Eu cruzava a calçada no passo acelerado de quem segue movido pela música do Metallica que, ela sabe e não gosta, me vai sempre no iPod. Eu ia, não tinha mais como voltar, na direção exata dos olhos dela, o pateta que ela veria no quadro seguinte se levantasse os olhos do Mickey. A meu favor havia o primeiro fato, de estar acobertado pelo facilitário dos óculos escuros, tornando um mistério aos olhos dos outros para onde miravam as meninas dos meus. Além disso, eu caminhava ajudado pelo fato e fotos número dois de ela me ter em primeiro lugar na lista dos seres mais desligados do mundo, o que tornaria natural eu passar a mil, com ares de quem ia mais uma vez ali na banca da Piauí comprar jornais e revistas, o pão estressante de ministros corruptos e o bolo amargo da crise econômica que ela sempre pedia para eu parar de consumir, pelo menos no café da manhã de domingo.
Eu estava a quatro passos de entrar numa cena de felicidade em que já estivera por longo tempo e dela havia sido deletado por um corte que custara muito Mertiolate para cicatrizar, muita pomada Minâncora para não mais arder. Evidentemente não queria reabrir as chagas no calçadão do Leblon e exibir a dor em frente a todos aqueles brioches da felicidade alheia.
Eu não sabia sequer — e provocava o coração para que ele decidisse rápido, faltavam apenas três passos e ela já se cansara de olhar nos olhos de geleia do Mickey — se o órgão propulsor dos meus sentimentos bateria um tambor movido às pilhas do desconforto ou se ele se movimentaria ao som civilizado das quatro estações do Vivaldi. Alguém das internas precisava me ajudar a decidir se eu passaria batido ou, “olha quem está aqui!”, beijaria como se fosse um amiguinho a bochecha da ex a quem eu nunca mais vira, a ex que provocara tantas angústias aparentemente resolvidas numa terapia a R$ 400 por hora, mas que mesmo assim insistia em passar, ora cantando uma música do Leonard Cohen que só ela conhece, ora desvestida num conjunto branco da Loungerie, nas resenhas que a memória da gente faz todo dia da vida que poderia ter sido se os amores ficassem por aqui, eternamente satisfeitos com o suco de laranja das histórias que contamos, a manteiga Aviação da nossa fidelidade, e não insistissem em provar café em outras esquinas.
Eu tinha decidido passar a mil. Era muito cedo e domingo para ir ao sótão e examinar como vão os sentimentos.
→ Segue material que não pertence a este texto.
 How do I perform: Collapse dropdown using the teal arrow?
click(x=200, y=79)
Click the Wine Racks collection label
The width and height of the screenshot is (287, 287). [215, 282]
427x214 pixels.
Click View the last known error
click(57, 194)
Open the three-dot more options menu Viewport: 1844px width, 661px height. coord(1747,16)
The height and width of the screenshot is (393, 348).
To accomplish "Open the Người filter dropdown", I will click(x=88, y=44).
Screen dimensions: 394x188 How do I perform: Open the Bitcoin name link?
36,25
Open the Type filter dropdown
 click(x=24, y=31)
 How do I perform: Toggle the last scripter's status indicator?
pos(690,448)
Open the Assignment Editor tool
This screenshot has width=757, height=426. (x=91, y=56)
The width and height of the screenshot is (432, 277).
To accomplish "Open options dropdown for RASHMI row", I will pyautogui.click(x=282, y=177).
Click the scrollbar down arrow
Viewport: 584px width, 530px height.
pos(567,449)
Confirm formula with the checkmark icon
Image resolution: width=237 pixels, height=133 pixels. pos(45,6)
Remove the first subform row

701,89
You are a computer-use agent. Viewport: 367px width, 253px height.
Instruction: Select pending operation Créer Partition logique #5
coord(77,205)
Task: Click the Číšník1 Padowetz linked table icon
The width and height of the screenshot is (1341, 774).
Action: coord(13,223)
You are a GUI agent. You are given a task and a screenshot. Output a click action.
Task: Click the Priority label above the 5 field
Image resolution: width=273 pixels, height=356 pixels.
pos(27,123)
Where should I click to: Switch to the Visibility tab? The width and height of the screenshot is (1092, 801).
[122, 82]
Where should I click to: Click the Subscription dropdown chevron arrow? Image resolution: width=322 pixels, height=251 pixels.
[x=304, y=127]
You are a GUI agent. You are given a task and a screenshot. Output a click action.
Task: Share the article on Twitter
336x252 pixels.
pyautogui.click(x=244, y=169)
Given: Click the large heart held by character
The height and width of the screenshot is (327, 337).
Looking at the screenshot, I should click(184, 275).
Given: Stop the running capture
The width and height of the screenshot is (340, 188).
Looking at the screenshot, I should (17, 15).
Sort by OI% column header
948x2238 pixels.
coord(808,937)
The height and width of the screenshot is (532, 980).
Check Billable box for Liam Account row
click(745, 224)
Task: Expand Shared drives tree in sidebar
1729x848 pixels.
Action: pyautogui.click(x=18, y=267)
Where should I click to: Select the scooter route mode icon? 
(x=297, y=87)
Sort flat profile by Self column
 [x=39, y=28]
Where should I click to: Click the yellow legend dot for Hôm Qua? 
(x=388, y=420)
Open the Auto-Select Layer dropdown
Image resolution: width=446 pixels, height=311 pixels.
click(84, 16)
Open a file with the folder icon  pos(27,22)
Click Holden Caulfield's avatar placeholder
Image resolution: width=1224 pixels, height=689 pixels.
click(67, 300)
Mas eu sabia desde o início da calçada, quando percebi que ela estava mais bonita do que nunca, o cabelo num coque que lhe alongava o pescoço, o vermelho da blusa no velho truque de se misturar com o louro do cabelo e explodir as cores da fotografia, eu sabia — mas só vou contar o resto na próxima semana — que ela não daria o mole de deixar passar a oportunidade de exibir como estava novamente tão feliz.